[Exercise prompt]:
Only the number is wanted: how many lines below include "height"?

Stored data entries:
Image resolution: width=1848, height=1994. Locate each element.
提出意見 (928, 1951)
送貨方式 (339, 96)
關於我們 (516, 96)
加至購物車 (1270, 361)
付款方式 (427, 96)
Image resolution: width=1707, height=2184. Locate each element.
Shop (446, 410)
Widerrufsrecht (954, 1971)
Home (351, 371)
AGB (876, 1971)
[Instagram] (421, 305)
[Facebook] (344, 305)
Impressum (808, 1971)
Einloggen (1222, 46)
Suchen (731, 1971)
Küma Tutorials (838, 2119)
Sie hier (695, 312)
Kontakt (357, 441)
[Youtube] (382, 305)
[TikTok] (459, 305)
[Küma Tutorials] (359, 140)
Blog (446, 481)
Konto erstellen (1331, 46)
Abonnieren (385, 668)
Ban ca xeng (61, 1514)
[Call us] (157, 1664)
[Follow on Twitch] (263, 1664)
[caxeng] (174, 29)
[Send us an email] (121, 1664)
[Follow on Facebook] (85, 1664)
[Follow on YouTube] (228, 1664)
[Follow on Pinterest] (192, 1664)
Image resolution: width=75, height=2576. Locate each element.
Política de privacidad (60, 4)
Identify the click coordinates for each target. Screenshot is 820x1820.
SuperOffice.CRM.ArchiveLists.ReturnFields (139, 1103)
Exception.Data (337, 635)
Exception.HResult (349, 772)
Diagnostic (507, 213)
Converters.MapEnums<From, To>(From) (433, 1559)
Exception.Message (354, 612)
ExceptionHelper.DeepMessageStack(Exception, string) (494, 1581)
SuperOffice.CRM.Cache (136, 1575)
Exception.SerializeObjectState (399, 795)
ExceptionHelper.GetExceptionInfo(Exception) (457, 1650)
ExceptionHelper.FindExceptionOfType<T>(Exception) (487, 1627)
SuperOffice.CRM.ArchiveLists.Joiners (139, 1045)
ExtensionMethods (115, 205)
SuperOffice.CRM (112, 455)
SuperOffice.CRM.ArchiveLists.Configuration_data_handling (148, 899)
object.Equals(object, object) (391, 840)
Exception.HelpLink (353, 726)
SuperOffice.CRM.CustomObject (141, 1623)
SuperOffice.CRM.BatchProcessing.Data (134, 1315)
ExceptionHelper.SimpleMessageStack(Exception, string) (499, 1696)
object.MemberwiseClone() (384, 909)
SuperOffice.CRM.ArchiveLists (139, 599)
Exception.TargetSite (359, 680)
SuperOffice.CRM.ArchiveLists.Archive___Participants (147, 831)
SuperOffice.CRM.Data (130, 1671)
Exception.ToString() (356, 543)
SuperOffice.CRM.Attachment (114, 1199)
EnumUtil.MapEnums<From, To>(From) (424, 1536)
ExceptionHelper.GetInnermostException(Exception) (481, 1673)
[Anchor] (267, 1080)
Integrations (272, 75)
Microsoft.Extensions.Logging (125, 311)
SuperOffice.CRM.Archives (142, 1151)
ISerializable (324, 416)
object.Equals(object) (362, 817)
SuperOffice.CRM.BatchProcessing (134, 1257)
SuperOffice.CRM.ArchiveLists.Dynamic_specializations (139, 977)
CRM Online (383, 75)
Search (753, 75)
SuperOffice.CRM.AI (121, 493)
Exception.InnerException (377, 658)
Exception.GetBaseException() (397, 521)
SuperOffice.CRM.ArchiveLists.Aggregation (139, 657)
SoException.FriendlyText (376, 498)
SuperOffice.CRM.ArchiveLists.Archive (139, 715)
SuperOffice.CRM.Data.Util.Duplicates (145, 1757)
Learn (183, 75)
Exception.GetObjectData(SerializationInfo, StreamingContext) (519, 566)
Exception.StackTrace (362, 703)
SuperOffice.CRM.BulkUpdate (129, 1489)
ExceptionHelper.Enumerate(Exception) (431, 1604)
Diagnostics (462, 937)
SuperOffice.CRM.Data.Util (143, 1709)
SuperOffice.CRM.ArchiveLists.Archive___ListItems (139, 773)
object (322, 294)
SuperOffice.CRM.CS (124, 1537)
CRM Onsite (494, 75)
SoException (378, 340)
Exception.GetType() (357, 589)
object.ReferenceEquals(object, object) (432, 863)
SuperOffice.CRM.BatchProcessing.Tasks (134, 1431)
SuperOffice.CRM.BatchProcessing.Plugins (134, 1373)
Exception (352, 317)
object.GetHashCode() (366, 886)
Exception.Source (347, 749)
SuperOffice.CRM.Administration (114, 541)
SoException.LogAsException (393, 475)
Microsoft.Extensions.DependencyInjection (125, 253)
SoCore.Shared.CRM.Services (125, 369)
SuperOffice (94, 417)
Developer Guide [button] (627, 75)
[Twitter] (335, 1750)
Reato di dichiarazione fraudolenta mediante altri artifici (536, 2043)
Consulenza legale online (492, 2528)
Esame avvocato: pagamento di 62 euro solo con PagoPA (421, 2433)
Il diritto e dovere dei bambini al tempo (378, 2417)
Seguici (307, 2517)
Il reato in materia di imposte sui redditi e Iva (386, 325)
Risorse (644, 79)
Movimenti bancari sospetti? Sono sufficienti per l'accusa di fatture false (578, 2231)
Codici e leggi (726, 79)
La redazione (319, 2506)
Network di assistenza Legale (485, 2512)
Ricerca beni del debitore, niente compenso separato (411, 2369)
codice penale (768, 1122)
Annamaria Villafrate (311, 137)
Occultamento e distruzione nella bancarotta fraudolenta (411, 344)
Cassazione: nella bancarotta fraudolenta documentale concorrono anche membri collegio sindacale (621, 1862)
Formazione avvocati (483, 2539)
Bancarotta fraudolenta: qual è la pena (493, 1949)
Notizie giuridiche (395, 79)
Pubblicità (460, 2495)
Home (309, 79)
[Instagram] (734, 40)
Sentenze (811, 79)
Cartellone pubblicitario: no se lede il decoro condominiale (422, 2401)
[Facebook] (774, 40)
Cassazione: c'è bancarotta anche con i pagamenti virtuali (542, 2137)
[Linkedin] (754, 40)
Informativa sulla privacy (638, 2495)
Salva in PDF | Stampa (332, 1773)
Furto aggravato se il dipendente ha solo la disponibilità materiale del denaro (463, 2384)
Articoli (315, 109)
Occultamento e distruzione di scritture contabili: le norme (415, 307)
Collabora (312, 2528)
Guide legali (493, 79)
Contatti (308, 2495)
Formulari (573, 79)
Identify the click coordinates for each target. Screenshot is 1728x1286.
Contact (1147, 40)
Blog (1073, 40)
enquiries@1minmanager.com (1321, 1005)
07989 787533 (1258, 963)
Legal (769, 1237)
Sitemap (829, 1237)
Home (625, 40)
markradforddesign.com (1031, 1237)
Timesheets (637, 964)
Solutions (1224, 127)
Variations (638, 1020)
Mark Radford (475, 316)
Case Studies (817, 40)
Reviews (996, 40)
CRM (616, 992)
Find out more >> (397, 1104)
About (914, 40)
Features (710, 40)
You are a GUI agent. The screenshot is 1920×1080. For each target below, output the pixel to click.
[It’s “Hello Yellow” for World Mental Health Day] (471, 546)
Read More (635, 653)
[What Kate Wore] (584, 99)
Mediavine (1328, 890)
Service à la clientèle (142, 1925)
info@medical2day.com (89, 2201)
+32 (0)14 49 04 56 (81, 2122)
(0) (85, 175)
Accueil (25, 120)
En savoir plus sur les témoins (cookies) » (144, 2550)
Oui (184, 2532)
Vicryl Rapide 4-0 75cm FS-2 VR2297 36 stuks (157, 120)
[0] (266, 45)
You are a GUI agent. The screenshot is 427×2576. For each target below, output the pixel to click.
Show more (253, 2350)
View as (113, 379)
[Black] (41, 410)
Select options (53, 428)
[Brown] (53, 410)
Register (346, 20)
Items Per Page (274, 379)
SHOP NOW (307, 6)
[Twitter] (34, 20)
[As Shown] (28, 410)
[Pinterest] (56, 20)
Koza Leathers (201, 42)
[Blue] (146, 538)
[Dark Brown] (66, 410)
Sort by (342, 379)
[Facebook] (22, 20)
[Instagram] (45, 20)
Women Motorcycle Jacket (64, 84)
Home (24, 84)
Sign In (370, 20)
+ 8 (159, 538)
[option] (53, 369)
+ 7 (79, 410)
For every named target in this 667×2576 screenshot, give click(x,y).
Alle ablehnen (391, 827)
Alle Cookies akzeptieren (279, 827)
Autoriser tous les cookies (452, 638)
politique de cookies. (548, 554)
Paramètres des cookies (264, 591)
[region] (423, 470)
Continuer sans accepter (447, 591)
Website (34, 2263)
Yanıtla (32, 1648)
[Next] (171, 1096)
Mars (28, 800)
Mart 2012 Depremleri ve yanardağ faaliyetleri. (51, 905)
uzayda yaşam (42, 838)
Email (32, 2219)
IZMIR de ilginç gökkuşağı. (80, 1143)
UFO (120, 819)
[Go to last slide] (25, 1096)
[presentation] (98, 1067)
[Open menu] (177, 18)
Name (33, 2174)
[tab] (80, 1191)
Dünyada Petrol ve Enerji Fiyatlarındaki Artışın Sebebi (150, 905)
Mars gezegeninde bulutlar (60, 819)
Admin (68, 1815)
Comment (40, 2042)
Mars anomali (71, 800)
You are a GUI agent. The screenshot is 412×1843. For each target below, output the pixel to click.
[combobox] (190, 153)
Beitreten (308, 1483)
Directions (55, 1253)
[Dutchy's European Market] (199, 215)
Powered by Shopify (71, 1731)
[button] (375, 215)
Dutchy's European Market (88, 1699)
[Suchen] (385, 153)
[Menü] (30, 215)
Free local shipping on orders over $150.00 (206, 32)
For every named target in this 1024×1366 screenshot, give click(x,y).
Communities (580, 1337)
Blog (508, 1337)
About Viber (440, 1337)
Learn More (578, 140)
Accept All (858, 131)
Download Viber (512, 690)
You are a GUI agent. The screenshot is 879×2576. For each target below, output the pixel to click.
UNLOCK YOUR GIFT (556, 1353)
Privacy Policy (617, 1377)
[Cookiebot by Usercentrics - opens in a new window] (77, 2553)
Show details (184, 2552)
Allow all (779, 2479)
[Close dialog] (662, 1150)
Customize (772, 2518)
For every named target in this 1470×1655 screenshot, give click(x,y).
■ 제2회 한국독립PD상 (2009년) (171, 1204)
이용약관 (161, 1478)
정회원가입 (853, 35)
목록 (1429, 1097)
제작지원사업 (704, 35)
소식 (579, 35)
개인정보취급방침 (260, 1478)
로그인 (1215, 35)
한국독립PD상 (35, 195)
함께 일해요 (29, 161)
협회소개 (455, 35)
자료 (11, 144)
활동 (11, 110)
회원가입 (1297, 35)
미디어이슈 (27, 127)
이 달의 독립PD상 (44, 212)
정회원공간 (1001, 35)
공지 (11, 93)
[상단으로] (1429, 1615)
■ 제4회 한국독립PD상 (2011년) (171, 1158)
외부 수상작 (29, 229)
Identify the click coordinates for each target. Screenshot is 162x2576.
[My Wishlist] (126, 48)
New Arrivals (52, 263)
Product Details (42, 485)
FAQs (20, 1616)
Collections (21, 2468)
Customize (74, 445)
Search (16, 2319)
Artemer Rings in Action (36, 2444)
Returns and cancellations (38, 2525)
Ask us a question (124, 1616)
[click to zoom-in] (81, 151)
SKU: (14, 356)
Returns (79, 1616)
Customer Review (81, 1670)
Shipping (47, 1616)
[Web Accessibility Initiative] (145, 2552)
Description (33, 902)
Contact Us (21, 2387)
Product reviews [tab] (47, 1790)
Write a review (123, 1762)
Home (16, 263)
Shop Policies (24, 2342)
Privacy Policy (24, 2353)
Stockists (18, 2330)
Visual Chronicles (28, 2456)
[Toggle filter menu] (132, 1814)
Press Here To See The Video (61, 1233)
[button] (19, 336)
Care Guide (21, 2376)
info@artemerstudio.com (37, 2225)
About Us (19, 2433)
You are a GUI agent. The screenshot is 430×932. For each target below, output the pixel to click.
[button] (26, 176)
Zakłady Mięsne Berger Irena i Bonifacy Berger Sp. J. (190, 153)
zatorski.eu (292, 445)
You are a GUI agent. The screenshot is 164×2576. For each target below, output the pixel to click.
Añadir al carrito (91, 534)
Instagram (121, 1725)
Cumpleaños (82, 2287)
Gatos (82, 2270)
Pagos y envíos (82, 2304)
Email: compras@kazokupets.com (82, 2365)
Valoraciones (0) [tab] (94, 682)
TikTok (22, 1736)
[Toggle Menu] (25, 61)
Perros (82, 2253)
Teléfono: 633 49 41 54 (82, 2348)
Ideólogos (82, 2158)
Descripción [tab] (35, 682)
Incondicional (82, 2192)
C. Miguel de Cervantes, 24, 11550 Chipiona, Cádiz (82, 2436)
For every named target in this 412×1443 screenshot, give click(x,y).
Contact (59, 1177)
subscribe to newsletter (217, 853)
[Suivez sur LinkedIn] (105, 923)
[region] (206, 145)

[Completed exercise]:
3